Spiritual parenthood
The Apostle Paul addressed his fellow-worker Titus as, “my true son in our common faith” (Titus 1:4) and those in the Galatian church as, “my dear children, for whom I am again in the pains of childbirth until Christ is formed in you” (Gal 4:19). To the Corinthian church, he writes, “in Christ Jesus, I became your father through the gospel” – (1 Cor 4:15). His letters are full of fatherly love and concern, both for whole churches and individual disciples. Barry Danylak writes, “Paul’s legacy was greater than that of any physical parents, for Paul’s progeny were those begotten in Christ through the limitless power of the gospel for an eternal inheritance in heaven.”
There is a character called Sarah Smith in CS Lewis’s classic book “The Great Divorce”, whose large spiritual family is described like this:
“Every young man or boy that met her became her son - even if it was only the boy that brought the meat to her back door. Every girl that met her was her daughter.”

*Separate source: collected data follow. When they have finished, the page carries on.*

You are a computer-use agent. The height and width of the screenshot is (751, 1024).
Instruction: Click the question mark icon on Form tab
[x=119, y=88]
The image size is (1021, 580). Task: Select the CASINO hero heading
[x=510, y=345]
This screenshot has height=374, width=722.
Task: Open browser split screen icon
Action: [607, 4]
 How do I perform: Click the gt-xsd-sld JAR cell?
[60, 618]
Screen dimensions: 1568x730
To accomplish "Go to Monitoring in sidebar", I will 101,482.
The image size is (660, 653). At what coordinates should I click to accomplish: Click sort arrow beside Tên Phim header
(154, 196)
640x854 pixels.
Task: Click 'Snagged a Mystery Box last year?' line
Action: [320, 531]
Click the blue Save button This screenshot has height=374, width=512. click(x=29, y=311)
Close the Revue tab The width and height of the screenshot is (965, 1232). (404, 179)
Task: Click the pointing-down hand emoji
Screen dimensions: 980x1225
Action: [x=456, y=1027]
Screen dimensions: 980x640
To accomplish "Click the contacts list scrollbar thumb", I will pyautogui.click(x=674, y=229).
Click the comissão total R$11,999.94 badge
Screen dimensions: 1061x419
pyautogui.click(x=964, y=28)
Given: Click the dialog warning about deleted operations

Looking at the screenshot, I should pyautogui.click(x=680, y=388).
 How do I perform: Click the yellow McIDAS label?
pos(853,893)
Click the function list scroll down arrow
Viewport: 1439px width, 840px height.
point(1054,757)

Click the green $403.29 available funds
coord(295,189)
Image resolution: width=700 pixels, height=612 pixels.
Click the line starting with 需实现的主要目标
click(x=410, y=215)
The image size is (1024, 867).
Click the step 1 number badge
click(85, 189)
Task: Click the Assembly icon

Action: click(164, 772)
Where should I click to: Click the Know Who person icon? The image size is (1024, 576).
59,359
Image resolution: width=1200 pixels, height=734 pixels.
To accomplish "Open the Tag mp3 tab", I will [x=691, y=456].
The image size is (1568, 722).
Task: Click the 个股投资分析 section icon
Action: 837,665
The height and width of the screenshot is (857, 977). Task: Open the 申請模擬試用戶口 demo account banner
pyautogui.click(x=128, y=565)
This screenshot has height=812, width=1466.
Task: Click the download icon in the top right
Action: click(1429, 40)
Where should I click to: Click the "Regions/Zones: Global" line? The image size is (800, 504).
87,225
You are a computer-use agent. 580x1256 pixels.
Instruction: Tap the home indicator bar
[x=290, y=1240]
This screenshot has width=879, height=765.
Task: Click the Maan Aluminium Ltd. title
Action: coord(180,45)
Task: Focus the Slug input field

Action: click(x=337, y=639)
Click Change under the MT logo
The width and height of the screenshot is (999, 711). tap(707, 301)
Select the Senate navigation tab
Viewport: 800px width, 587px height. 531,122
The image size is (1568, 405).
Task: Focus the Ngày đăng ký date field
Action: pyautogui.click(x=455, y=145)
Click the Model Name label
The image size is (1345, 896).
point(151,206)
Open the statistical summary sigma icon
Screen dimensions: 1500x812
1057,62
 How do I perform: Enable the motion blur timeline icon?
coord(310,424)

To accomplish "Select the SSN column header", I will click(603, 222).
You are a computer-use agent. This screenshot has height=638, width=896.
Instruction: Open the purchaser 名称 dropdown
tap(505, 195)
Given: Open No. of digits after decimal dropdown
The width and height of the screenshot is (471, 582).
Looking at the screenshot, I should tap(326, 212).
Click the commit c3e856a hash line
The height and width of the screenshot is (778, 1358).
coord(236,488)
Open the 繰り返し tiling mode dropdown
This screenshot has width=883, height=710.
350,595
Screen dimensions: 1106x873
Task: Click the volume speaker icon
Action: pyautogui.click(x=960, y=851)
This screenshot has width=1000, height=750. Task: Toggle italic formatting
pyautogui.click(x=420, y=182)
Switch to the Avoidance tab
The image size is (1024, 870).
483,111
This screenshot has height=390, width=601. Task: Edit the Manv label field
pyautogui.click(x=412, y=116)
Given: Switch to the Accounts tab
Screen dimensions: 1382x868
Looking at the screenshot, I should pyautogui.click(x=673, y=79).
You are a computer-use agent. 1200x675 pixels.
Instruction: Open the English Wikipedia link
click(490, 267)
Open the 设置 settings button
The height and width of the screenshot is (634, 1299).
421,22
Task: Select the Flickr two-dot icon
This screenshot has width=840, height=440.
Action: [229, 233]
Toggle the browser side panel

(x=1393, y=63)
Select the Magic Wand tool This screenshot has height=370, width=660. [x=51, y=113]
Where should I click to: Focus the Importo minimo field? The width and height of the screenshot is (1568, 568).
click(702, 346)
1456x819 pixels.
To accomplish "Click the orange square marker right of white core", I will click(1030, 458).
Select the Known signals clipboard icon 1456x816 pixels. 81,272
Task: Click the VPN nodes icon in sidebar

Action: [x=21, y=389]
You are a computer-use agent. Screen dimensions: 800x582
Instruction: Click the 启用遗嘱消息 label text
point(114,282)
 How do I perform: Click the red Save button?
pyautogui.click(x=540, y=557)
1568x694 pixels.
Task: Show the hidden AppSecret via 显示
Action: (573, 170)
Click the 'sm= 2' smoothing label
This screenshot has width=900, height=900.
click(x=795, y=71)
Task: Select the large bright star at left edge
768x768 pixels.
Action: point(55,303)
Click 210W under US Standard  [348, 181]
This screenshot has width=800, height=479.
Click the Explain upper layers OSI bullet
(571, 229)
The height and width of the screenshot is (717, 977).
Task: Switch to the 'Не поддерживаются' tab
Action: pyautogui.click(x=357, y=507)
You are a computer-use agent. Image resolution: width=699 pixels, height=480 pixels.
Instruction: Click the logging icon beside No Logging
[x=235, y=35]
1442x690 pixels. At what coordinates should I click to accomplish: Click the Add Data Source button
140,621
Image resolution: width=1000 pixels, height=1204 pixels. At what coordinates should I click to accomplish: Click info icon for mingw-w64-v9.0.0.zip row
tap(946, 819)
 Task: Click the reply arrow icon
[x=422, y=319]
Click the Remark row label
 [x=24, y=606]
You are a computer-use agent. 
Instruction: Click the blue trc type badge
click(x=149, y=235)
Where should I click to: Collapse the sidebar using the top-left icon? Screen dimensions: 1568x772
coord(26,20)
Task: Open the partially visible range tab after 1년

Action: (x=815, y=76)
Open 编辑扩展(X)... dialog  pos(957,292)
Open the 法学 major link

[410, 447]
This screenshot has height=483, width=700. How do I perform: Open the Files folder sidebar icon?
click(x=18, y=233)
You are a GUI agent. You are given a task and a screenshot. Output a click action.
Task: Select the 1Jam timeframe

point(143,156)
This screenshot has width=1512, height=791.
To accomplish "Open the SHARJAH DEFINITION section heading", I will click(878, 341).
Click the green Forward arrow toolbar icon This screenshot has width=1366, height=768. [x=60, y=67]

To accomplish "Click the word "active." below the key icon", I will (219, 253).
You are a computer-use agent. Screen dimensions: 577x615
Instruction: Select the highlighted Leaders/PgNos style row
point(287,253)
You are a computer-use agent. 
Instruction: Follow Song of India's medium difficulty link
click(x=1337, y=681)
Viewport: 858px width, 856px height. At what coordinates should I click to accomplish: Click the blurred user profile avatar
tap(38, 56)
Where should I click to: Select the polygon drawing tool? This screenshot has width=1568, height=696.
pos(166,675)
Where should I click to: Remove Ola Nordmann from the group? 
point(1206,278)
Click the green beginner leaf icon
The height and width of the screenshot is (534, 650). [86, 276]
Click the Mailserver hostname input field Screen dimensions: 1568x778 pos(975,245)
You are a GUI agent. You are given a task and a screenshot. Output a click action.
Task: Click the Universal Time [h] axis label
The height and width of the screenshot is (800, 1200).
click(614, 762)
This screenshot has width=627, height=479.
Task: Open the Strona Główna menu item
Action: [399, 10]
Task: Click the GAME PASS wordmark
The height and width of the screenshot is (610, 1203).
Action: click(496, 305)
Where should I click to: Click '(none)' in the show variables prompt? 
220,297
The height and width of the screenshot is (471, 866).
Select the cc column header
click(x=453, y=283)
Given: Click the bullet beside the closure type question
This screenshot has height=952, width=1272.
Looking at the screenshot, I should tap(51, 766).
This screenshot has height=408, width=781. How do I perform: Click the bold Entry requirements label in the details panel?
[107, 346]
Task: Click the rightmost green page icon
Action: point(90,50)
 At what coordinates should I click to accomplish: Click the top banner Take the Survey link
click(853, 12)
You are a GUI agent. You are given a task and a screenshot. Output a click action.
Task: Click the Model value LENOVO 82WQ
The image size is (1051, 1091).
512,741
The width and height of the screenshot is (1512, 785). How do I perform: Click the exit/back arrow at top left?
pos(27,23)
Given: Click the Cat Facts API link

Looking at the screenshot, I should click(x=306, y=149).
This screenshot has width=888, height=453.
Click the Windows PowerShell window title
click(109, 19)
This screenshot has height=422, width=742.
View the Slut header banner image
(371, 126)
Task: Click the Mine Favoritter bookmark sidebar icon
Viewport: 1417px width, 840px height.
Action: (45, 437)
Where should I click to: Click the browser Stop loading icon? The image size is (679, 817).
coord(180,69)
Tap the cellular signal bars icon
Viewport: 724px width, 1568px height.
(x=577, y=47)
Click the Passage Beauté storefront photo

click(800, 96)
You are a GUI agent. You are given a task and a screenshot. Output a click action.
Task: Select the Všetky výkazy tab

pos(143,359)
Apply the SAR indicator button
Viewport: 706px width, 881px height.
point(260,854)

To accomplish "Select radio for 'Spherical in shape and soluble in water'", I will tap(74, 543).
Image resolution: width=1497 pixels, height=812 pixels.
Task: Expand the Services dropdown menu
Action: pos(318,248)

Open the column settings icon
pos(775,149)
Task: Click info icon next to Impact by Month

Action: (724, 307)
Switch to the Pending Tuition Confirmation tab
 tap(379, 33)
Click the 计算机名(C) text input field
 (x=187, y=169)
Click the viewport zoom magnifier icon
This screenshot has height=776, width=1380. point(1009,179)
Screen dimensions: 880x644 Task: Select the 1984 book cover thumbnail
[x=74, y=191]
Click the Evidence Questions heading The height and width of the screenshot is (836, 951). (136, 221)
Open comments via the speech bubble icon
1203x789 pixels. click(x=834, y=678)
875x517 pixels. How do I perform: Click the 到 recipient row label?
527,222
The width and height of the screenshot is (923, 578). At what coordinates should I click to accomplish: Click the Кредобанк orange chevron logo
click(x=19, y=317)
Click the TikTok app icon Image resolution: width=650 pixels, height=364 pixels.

The church needs more people like Sarah Smith, single or married, to be nurturing the lives of young disciples. A report from Care for the Family cites the biggest challenge for Christian parents as, “family time was devoted to other activities, or not having enough time with the child. This was followed by needing help with knowing what to do.” Parents need help in bringing up their children, especially in encouraging spiritual growth. The report also shows that when “children receive positive multigenerational input from the wider family and church”, they are more likely to embrace their parents’ faith.
Conclusions
We need to challenge the secular thinking that puts walls around the nuclear family. In some church traditions, the role of spiritual parenting is formalised in the role of godparents. But surely each of us can think of people in our church families who are less mature in the faith than us – other adults, perhaps, as well as children. If we serve in a kids work team at church, we have been invested with the privilege to “train up a child in the way he should go” (Prov 22:6). To adapt the African proverb, “it takes a church to raise a child.”
When Jesus referred in the parable of the sower to true fruitfulness in His followers (“Other seed fell on good soil, where it produced a crop - a hundred, sixty or thirty times what was sown” - Matt 13:8), he was not suggesting very large families! Rather, he was showing how we can be fruitful and multiply by sowing spiritual seed in one another’s lives.